Ирисы говорят… и лес. Я не знаю ответа, Гэллэн.

Человек долго молчал, потом с трудом встал на ноги, сделал шаг к дому — ссутулившись, бессильно опустив руки, — и, внезапно обернувшись, крикнул в ночь:

— Тано!..

Эхо подхватило отчаянный крик. Единорог подошел ближе и положил голову на плечо человеку, глядя во тьму миндалевидными печальными глазами.

РАЗГОВОР-Х

Темно. И тихо.

Наверное, это новый вечер и новый разговор: вот и свеча на столе, поставленная в уже застывшую лужицу воска, — не белая, желтоватая и тонкая. Но по-прежнему огонек ее освещает только книгу на столе и руки беседующих: фигуры их и их лица тонут в ночном мраке. Голоса звучат приглушенно, словно боятся потревожить чуткую ночь. Кажется, Гость уже успел задать первый свой вопрос — а быть может, уже и не первый…

— … этот язык для Севера становится тем же, чем в более поздние времена стал для людей Запада Квэниа.

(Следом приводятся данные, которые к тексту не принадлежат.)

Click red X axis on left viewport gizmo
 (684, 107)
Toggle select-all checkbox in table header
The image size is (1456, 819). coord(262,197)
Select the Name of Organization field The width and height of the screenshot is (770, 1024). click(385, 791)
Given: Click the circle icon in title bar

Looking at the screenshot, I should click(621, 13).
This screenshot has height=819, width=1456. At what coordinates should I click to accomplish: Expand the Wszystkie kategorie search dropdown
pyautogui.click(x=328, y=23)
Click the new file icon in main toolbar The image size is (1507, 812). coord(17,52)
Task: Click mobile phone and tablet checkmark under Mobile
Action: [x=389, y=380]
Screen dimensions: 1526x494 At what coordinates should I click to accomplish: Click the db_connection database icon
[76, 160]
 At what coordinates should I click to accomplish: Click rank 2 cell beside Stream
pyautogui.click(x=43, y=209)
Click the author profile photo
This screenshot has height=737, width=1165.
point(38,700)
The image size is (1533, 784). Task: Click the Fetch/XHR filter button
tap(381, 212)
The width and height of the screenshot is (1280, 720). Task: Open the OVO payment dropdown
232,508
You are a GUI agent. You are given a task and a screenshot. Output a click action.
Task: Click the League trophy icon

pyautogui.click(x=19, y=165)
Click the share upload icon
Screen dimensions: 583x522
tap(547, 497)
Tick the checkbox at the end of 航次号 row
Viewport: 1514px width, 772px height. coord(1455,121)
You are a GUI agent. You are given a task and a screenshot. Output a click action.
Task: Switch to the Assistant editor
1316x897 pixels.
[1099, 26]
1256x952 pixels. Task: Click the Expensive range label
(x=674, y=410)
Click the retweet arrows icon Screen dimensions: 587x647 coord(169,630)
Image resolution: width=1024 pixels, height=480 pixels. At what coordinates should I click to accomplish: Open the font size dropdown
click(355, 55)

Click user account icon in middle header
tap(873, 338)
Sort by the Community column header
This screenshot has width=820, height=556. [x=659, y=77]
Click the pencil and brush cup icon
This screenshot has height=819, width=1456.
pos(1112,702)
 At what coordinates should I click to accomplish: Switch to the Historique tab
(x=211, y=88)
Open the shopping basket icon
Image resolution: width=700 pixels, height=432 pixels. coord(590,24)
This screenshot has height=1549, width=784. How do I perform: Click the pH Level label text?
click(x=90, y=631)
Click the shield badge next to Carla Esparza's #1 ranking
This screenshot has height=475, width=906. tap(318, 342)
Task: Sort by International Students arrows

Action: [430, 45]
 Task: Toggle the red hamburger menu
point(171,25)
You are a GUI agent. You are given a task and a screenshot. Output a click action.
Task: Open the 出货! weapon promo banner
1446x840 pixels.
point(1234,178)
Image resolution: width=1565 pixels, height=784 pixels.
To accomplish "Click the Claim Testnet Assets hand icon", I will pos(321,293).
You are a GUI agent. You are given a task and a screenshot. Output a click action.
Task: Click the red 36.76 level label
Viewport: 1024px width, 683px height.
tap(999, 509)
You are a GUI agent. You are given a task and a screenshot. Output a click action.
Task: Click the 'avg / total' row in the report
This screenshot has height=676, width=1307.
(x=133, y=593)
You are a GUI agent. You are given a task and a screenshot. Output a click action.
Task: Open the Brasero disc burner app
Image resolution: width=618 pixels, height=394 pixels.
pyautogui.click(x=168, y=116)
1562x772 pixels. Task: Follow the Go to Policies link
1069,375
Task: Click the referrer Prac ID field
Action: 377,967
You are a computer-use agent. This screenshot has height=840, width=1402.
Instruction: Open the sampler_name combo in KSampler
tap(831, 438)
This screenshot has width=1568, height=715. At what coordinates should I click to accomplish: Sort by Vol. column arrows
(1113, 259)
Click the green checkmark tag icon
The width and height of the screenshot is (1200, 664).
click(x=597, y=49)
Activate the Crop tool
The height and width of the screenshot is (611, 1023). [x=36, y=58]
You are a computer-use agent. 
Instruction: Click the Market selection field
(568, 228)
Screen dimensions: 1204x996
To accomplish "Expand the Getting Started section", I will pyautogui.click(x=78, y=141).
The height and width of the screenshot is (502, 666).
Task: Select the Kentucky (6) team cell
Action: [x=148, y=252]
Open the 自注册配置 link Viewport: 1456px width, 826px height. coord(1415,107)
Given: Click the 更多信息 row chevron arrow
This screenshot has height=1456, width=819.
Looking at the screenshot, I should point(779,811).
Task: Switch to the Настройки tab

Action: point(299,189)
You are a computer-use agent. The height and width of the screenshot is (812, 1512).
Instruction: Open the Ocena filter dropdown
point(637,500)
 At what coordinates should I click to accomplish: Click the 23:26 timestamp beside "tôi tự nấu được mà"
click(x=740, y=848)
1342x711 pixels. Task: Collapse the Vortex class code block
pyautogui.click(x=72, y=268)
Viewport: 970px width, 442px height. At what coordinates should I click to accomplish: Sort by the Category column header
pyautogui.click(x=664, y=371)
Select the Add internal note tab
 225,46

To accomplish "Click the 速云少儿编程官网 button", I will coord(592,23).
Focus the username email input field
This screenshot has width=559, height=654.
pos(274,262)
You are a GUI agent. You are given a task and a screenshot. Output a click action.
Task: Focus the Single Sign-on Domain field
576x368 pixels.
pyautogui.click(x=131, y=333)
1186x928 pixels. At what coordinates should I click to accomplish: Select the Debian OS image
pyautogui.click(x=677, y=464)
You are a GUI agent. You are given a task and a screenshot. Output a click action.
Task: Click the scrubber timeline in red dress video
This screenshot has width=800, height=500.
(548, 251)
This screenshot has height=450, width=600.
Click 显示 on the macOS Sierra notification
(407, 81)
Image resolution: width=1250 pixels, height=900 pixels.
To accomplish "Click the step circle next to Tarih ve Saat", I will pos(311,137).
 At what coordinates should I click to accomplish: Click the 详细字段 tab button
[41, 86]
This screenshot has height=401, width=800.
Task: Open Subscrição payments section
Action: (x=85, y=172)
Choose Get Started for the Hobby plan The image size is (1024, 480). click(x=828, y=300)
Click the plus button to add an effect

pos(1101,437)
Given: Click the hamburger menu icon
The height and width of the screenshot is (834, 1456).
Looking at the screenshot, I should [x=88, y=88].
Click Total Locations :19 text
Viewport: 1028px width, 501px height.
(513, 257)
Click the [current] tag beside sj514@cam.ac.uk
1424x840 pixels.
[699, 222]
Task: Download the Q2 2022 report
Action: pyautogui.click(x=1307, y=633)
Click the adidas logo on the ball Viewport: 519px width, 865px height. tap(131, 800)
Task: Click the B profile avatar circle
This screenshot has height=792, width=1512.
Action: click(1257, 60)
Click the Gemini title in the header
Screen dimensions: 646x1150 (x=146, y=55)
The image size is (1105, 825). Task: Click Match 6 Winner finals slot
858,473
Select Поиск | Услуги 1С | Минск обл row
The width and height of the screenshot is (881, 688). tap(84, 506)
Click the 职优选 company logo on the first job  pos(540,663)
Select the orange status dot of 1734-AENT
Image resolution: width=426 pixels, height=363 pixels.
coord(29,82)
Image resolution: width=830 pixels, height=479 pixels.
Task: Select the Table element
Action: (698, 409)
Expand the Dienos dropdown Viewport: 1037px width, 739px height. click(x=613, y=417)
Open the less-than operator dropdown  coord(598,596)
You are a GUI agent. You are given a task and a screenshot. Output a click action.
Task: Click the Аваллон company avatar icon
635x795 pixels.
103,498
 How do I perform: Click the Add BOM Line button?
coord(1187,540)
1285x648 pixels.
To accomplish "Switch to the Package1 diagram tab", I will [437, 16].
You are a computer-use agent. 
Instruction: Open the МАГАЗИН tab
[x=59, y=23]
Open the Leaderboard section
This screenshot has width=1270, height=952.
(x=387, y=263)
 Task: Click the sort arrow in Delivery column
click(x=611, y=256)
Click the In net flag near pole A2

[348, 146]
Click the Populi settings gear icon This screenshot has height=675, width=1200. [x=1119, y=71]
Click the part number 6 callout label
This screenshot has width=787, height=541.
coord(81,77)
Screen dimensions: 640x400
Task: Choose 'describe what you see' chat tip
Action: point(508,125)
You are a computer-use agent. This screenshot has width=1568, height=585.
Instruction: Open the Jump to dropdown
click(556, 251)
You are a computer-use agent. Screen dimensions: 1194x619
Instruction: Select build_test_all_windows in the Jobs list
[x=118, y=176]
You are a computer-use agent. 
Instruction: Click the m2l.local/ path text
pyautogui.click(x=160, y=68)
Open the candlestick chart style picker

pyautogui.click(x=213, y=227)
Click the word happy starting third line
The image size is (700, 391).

Язык мудрости, Высокое наречие: на нем говорят ученые люди, на нем слагают стихи и пишут трактаты — но не говорят в повседневной, обыденной жизни. Хотя в языке Северных кланов можно найти заимствования из Ах'энн.

— То же «терриннайно» ?

— Не только. Слова-понятия, имена… На языке кланов ночь — «ахто», и «Ахэ» — Тьма на языке Твердыни; вот и переосмысление имени чернобыльника — ахтэнэ, дева ночи… А изначальное произношение, музыка языка — теряются, потому Гортхауэра и удивляет то, что девочка-целительница говорит на Ах'энн «слишком чисто и правильно» — то есть так, как говорили в Гэлломэ… И «речь трав», кэни йоолэй, превращается в символический «язык цветов», в поэтические образы — и, разумеется, уходит из разговорной речи.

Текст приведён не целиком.